◆ Reading passage ◆
━━━━━━
FONT SIZE : AAA
In this section, we outline several important organizational considerations for the prototyping program. There are, of course, many options as to the organizational reporting structure of the prototyping team, however, there should be careful consideration in how the prototyping team’s integration into the organization (and other procedural decisions) affects communication between the design, software, verification, and prototyping teams. Moreover, every effort should be made to integrate and formalize the dataflow and unify the databases, regression, and engineering changes.
Table 22 gives a short summary of the key procedural guidelines that we will cover during this chapter.
The guidelines focus on managing the communication between the different teams during the whole project, including the prototypers as core members of the project from the start of the project (when architectural trade-offs design goals are first being considered).
The success of the overall project is going to be improved if everyone can embrace the idea that there is one design with two target technologies. In addition to FPGA skills, the engineers assigned to the prototype will likely be creating supplemental design RTL and making or recommending changes to the original RTL as well. As such, they need to be integrated in the SoC design team or the organization will likely experience duplication of effort and schedule delays. Project management must strive to create a shared responsibility and avoid the behavior of “throwing the design over the fence” at schedule milestones. It is important to have the prototyping team as part of RTL design team, , trained on same tools, using same RTL coding standards, and having access to same design validation suite (i.e., testbenches and scripts). Involving the SoC design team in the early prototyping effort will also make the prototyping easier.
There are design teams known to the authors in which each SoC designer takes responsibility for the retargeting of their own blocks into FPGA and this is a sure fire way to have those blocks beat the third law of prototyping.
━━━━━━
◆ Entries ◆
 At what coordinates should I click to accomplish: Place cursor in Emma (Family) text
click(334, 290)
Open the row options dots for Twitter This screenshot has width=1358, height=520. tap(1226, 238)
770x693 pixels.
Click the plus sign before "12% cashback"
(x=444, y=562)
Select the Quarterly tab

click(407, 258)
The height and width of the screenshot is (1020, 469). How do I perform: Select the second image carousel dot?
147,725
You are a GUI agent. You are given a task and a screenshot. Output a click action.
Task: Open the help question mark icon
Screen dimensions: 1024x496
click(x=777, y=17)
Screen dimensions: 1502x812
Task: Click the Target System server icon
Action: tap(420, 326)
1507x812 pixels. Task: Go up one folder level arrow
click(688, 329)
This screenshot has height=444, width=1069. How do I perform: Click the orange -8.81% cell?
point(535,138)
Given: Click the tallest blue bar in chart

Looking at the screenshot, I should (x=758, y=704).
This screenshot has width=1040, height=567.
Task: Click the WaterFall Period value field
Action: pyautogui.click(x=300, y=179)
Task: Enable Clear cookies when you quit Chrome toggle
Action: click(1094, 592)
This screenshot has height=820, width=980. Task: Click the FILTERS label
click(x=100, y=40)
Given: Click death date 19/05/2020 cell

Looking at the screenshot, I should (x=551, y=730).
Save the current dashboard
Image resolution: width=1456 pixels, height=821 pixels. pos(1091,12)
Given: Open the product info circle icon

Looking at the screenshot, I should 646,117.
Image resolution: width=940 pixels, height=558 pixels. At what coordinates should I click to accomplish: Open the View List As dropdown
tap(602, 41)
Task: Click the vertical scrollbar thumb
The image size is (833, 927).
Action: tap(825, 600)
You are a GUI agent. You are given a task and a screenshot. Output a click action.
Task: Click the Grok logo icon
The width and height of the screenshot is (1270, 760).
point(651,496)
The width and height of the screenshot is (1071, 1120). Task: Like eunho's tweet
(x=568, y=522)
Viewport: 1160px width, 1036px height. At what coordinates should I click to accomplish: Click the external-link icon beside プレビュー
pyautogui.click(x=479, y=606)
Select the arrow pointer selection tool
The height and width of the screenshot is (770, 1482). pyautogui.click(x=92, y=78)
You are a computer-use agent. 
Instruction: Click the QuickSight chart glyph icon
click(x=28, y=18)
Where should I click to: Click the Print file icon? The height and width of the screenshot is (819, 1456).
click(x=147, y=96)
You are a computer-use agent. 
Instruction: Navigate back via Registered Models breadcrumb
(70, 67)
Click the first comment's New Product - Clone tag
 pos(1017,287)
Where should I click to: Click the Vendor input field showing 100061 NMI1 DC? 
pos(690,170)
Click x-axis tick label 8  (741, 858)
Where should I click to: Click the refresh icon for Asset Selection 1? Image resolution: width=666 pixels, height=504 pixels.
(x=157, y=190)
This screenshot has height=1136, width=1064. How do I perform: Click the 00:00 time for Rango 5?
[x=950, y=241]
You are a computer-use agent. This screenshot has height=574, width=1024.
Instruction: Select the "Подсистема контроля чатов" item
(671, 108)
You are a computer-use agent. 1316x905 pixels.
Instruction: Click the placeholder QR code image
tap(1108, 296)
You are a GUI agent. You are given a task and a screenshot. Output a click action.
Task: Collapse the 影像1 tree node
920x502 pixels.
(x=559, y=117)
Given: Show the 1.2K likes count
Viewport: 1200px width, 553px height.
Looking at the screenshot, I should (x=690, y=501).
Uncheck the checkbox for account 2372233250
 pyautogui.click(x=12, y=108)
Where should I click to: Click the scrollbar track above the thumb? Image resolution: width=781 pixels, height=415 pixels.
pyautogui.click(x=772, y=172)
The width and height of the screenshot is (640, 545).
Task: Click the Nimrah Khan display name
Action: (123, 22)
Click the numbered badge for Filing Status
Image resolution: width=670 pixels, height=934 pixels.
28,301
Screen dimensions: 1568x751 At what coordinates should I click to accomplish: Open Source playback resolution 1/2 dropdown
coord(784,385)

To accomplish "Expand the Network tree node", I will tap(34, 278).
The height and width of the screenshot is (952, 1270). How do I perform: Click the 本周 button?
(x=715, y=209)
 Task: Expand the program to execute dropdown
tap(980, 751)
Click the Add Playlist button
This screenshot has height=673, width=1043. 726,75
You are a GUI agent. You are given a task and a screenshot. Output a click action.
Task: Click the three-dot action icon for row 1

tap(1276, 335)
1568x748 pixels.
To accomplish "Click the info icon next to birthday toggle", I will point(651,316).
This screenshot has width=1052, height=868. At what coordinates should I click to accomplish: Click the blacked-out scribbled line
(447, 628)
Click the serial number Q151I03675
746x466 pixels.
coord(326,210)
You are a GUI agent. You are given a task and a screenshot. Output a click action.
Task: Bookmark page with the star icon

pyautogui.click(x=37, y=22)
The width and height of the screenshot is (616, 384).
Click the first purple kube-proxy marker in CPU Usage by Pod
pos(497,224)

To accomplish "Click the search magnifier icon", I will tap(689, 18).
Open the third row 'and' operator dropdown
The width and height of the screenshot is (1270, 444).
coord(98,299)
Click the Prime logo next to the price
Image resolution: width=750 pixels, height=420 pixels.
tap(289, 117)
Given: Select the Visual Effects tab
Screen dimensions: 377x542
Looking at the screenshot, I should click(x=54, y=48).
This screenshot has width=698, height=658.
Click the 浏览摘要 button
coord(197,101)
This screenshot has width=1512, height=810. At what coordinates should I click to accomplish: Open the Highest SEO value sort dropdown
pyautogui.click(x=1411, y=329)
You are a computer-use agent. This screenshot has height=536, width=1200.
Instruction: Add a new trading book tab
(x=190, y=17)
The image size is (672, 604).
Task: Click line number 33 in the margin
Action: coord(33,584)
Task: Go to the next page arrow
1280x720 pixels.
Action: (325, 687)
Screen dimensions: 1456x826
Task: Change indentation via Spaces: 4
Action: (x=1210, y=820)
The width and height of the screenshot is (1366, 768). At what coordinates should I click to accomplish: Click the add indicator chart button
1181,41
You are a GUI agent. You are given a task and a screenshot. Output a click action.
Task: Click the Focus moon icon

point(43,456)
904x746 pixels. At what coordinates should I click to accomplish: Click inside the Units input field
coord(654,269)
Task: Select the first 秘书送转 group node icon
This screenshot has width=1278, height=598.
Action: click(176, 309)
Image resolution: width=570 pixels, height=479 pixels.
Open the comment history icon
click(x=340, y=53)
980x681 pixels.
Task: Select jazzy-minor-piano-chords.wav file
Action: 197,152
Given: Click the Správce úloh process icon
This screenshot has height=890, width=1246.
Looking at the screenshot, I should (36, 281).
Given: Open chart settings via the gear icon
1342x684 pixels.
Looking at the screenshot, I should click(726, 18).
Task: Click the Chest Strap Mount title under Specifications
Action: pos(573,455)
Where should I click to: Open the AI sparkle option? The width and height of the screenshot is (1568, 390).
━━━━━━
◆ Task instructions ◆
What idea does the passage on organizing a prototyping program say everyone should embrace to improve the success of the overall project? These entries were taken from a different source than the passage.

◆ Full solution ◆
That there is one design with two target technologies.